Separately, 35 states have bans on screens in the driver’s line of sight, Wolf says. But several, such as New York, New Jersey, Rhode Island, and South Dakota, are specific to television and television broadcasts and therefore wouldn’t necessarily apply to internet videos or FaceTiming. Several other states like Oregon, Utah, and Texas have screen-in-view laws but the language may not apply to phones or tablets mounted on dashboards because they refer to vehicles “equipped” with certain characteristics or vehicles having screens “installed.”
Overall, Motherboard found 18 states definitely ban watching videos on phones while driving, 19 might depending on how the law is interpreted, and 14 almost certainly do not.
Still, having a law in place doesn’t necessarily mean people will stop doing something. Texting while driving is illegal in every state except Montana, but plenty of people still do it; almost 50 percent, according to the IIHS study.

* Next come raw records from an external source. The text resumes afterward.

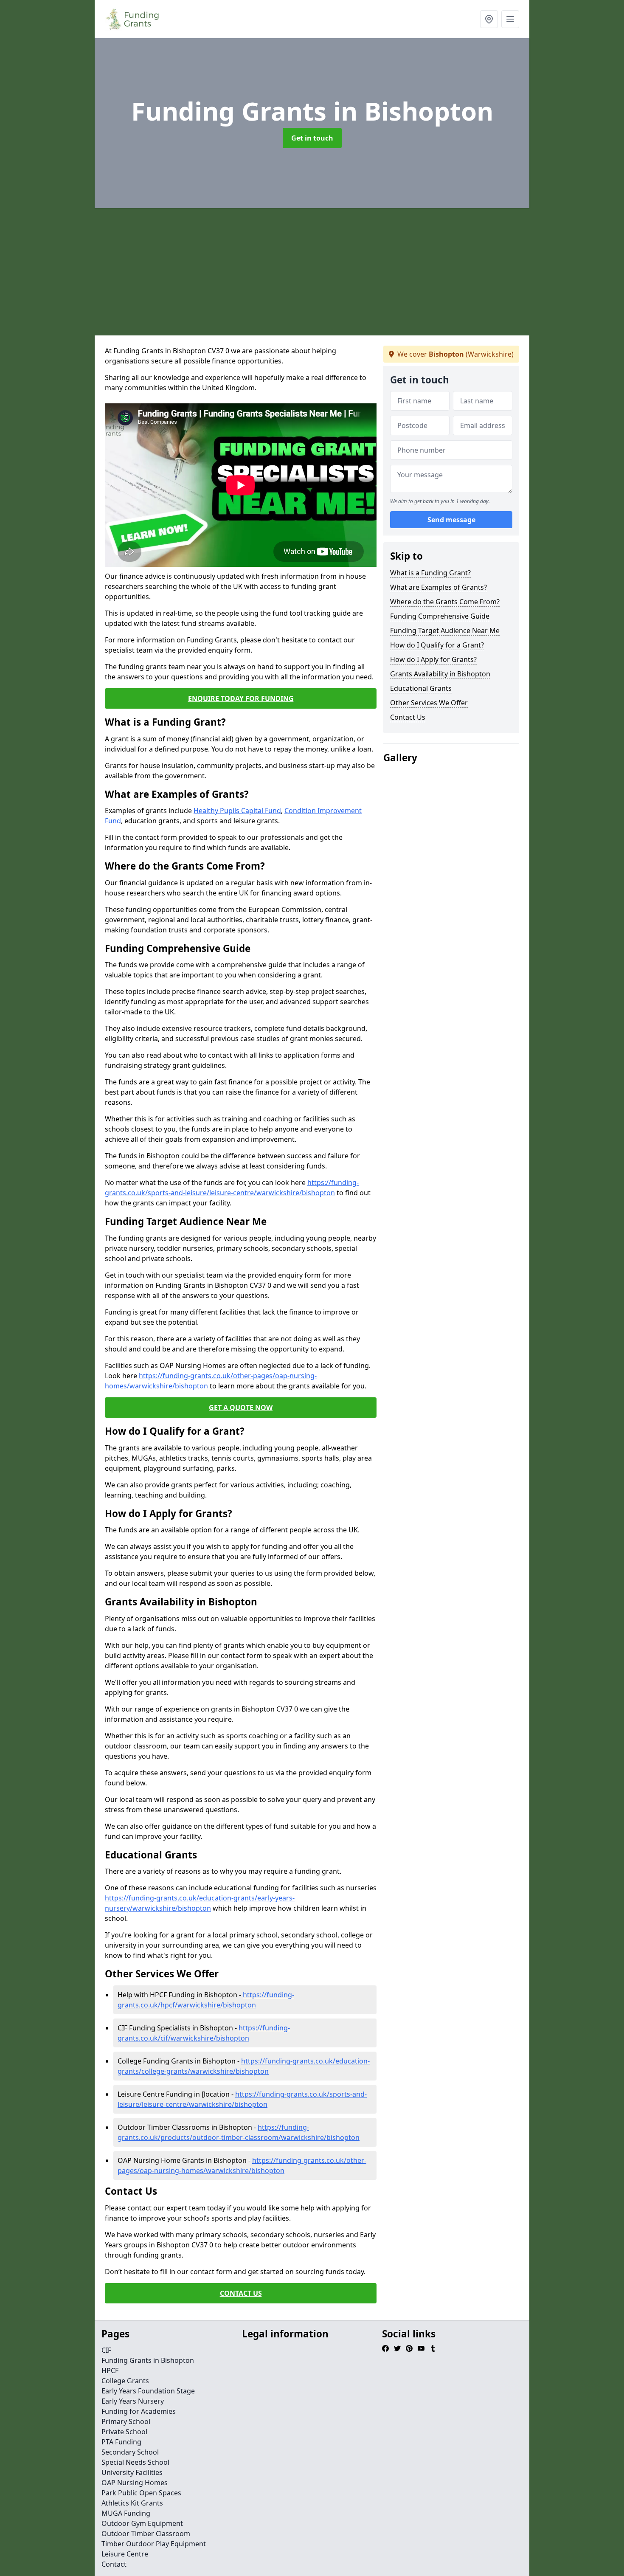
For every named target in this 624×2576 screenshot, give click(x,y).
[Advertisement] (349, 271)
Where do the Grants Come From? (445, 601)
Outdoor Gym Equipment (142, 2523)
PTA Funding (121, 2441)
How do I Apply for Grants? (433, 659)
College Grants (125, 2380)
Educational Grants (421, 688)
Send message (451, 520)
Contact (113, 2564)
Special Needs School (135, 2462)
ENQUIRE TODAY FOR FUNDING (241, 698)
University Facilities (132, 2472)
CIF (106, 2350)
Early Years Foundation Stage (148, 2391)
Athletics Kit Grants (132, 2503)
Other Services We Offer (429, 702)
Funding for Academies (138, 2411)
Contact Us (407, 717)
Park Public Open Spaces (141, 2492)
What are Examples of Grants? (438, 587)
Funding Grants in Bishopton (147, 2360)
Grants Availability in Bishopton (440, 673)
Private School (124, 2431)
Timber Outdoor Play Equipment (153, 2543)
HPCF (109, 2370)
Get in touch (312, 138)
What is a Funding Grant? (430, 572)
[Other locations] (489, 19)
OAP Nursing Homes (134, 2482)
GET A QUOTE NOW (241, 1407)
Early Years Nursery (132, 2401)
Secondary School (130, 2452)
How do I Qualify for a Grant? (437, 645)
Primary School (125, 2421)
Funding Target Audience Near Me (445, 630)
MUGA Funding (125, 2513)
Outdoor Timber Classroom (145, 2533)
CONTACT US (241, 2293)
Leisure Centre (124, 2554)
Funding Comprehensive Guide (439, 616)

Still, such bans have been associated with reduced rates of vehicle crash emergency room visits and are generally credited with reducing texting while driving in general.
IIHS spokesperson Joseph Young told Motherboard he isn’t aware of any research that specifically ties watching videos to a certain level of crash risk, but added “it isn’t a big leap to assume that drivers watching videos or engaging in video calls will have their eyes off the road more of the time, which we know increases risk.”